── Supplied passage ──

D&D 5E Pitch me a new WotC setting (+)

I've seen in a few different threads recently people wanting WotC to do something new and novel, setting-wise, rather than reskin old AD&D era settings for 5th ed.

So, imagine tomorrow that someone at WotC gets nostalgic for the old days of the Setting Search competition which originally generated Eberron. They do it all over again and want something brand new. No old settings brought back, no licenced settings, no MtG ports. They've got a pulp magitech setting, they've got a horror setting, they've got a magic school setting and a Greek myth setting and a space setting, and SEVERAL fairly generic D&D fantasy settings - they probably don't want to repeat these tropes. I suspect they'd also be leery of setting too closely based on real-world cultures, but hey, it's your pitch, do what you like but remember you're trying to pitch something to WotC that you think they'd be willing to publish.

What do you pitch to them? When people describe it as 'The X Setting,' what it your X? What are its influences, what are its tropes, what are its themes and iconic bad guys? Does it require new classes like Eberron generated the artificer, or any other significant mechanical additions? Why is it different to what they've already done with existing books? What's the big hook to your setting that'll get people excited about it? And what do you think will get WotCs marketing/brand management people to give you a big tick and say 'yeah, that one'?
 

log in or register to remove this ad

Well, if it was easy to define such a setting, we would already have it G

The only setting trope I can think of that we don't have is post-apocalyptic technology (not post magic like Dark Sun). Something like Shanarra where it appears to be typical fantasy, but is set in a post technological timeframe. This would be different from Eberron because instead of rising technology mixed with magic, it would be declining technology.

Also to set it apart, you could emphasize the divine, where dieties are active in the world, not lost or uncaring. Not sure what to do with races, maybe something more like everyone is akin to a humans (common ancestry) but have since developed familiar mutations. So the species are diverging from a common heritage. Classes would probably not need to be tweaked, except maybe to change the source of power for arcane magic to lost tech.

───
── Supplied material ──

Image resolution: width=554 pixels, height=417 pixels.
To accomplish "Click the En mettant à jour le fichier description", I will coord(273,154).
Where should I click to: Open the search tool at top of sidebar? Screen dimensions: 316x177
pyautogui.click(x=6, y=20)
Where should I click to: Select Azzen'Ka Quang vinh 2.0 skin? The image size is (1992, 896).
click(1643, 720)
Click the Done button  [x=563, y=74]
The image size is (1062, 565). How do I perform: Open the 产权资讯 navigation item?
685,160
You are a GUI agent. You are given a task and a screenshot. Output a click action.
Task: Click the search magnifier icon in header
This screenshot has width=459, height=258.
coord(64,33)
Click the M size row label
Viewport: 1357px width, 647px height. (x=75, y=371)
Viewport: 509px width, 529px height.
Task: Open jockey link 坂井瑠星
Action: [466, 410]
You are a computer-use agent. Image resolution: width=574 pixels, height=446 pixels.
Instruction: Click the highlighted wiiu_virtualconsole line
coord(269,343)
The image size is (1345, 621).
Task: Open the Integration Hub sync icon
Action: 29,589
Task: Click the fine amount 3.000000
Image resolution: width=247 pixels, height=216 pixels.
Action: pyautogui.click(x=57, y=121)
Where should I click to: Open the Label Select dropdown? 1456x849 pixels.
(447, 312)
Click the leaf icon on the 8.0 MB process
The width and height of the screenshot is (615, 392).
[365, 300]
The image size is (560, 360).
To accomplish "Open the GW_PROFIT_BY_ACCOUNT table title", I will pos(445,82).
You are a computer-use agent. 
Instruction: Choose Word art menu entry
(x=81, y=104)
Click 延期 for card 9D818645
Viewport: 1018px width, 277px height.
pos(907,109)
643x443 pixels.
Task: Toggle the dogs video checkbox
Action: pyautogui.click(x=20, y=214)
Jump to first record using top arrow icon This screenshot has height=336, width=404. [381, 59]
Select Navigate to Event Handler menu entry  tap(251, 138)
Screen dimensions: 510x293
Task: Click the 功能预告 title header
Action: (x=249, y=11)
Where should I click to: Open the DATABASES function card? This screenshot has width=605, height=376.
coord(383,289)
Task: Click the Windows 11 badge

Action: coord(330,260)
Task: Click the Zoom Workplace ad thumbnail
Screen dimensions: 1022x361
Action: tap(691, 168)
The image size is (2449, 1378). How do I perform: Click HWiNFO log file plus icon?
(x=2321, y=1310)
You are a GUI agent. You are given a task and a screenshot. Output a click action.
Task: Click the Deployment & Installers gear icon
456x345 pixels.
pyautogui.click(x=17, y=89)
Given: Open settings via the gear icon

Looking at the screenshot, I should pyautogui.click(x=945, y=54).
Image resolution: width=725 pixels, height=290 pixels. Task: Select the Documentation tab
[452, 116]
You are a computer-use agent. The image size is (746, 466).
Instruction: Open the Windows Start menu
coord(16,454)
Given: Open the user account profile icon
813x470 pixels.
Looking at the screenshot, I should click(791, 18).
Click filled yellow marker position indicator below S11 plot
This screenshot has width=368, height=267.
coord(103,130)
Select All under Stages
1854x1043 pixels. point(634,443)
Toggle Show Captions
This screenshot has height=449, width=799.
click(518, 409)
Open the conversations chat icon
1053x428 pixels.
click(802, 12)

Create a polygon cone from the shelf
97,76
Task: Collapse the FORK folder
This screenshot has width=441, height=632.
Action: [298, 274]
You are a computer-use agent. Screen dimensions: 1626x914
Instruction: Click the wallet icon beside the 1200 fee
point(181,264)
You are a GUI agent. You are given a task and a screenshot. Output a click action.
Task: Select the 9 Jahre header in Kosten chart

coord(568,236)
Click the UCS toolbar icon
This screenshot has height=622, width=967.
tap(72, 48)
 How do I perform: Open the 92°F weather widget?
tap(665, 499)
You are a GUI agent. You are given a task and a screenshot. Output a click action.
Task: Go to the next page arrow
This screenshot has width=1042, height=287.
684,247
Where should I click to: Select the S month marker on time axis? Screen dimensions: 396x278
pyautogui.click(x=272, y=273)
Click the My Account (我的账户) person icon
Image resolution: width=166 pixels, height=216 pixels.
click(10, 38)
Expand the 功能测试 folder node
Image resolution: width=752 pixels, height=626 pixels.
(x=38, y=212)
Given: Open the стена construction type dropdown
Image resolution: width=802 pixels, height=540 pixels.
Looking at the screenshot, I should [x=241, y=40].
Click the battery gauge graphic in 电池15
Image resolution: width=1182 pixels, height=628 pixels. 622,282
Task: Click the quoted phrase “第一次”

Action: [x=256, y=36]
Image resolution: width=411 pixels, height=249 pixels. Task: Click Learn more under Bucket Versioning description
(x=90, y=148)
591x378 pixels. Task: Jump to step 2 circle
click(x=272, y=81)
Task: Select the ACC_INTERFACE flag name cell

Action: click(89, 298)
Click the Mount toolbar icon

───

### Exercise set
- a) According to the thread, which setting was originally generated by the Setting Search competition?
- b) Please show each line of the entries that contains the word "card".
The entries are unrelated to the thread.

### Task-by-task solutions
- a) Eberron.

- b)
Click 延期 for card 9D818645
Where should I click to: Open the DATABASES function card? This screenshot has width=605, height=376.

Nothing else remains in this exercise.